Guest Post - State Law Mandates No Idling on School

Guest Post Written  By:  Jason  Biundo  and  Azam  Baig  BHS  Class  Of  2017  and  AP Environmental  Science Students  Extraordinaire!

Global warming. Air Pollution. Smog. These are topics that make the news every single day. But did you know that limiting something you may do daily could have a major effect on reducing the impact we have on our environment? Idling! Idling occurs any time your car is stopped but the engine is running, and it occurs more often than you may think. Whether stopped at a red light, waiting in the drive through, or sitting waiting to pick up your child from school, we spend a significant amount of time idling.

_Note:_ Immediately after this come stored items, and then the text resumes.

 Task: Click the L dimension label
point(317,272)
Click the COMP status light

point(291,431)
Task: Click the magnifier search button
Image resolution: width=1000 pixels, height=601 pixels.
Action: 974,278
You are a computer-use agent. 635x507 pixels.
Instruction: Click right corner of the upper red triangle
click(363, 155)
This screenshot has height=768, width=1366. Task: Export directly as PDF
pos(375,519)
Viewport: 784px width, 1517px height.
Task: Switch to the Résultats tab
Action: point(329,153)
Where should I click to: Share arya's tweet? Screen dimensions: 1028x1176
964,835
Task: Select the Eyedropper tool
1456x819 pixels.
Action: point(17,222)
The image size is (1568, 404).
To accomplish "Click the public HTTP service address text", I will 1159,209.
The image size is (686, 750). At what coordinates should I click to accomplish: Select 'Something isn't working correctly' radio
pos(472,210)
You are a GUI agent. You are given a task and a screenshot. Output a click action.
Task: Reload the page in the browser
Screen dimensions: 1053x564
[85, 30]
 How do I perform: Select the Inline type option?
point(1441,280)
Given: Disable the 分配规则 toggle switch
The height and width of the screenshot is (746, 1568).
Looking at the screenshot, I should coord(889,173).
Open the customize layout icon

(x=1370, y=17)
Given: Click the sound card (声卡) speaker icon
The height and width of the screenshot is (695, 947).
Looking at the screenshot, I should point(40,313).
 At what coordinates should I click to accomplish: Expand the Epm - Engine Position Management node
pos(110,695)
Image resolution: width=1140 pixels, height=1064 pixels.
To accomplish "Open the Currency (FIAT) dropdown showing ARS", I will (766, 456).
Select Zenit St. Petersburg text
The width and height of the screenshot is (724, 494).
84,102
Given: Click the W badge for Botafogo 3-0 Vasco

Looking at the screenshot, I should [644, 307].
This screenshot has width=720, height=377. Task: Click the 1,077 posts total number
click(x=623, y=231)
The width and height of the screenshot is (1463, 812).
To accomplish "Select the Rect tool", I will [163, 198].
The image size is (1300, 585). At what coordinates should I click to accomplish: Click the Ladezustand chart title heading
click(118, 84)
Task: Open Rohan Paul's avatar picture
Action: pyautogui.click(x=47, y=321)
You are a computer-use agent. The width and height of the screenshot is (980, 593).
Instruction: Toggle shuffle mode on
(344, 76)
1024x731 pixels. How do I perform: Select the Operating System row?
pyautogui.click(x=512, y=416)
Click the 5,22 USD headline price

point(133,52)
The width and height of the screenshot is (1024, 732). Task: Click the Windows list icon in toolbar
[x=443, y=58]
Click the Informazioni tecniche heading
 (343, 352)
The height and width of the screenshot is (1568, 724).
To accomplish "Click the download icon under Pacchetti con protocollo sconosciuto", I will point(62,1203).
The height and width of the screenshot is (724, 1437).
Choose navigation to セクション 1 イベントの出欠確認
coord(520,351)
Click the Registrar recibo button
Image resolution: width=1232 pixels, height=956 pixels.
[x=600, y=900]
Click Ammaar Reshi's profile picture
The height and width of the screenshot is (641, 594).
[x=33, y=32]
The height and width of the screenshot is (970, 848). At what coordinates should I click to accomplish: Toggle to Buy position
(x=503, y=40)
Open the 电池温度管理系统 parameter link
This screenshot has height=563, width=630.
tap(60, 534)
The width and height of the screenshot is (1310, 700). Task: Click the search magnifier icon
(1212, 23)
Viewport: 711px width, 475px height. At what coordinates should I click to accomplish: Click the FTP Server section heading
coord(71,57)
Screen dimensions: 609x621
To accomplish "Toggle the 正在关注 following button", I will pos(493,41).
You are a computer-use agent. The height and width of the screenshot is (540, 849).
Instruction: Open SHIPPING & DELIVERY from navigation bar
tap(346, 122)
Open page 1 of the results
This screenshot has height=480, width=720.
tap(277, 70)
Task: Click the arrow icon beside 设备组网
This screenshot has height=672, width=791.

An idling car uses a significant amount of fuel (anywhere between 1⁄5 and 7/10 of a gallon per hour) depending on the car or truck. With gas prices going up, idling costs you money. Contrary to popular belief, a car does not use more gas to restart the engine than to keep in idle. In fact, idling for more than 10 seconds uses more gas than if the engine was shut off. Another popular belief is that the engine needs to warm up before it can be driven. However, that is not the case with modern engines, and the engine actually warms twice as quickly when being driven. There are many obvious economic and environmental benefits from not idling, but there also many health benefits too, particularly for your children. And guess what? IT’S THE LAW!!

A law you ask? Yes! Massachusetts state law (540 CMR) mandates that vehicles not be idling on school grounds or else risk a penalty of $100 for the first offense, possibly escalating to $500 for subsequent offenses. Those fines may hurt the wallet, but idling hurts the body. Idling cars release the same pollutants that moving cars do, and the stationary nature of idling cars leads to the pollutants building up and possibly entering the school building through the ventilation system. The exhaust of cars is linked to adverse health effects such as asthma, allergies, heart disease, increased risk of cancers, and other lung problems (EMA).

So ask yourself…is the minor inconvenience of turning the engine off and on worth the health, economic, and environmental benefits of reducing idling time? We think so. After all, to be an idol, you can’t idle!!


Works Cited:

Leibrock, Amy “10 Reasons to Turn Off an Idling Car.” Sustainable America . Web. 08 May 2017.

“Attention Drivers! Turn off Your Idling Engines.” Environmental Defense Fund . Web. 08 May 2017.

“Everything You Need To Know About Idling.” EMA . Web. 08 May 2017.

Lawlib. “540 CMR: Registry of Motor Vehicles.” Court System . 07 May 2014. Web. 08 May 2017.

“The Facts about Idling Your Car.” Boston.gov . 17 July 2016. Web. 08 May 2017.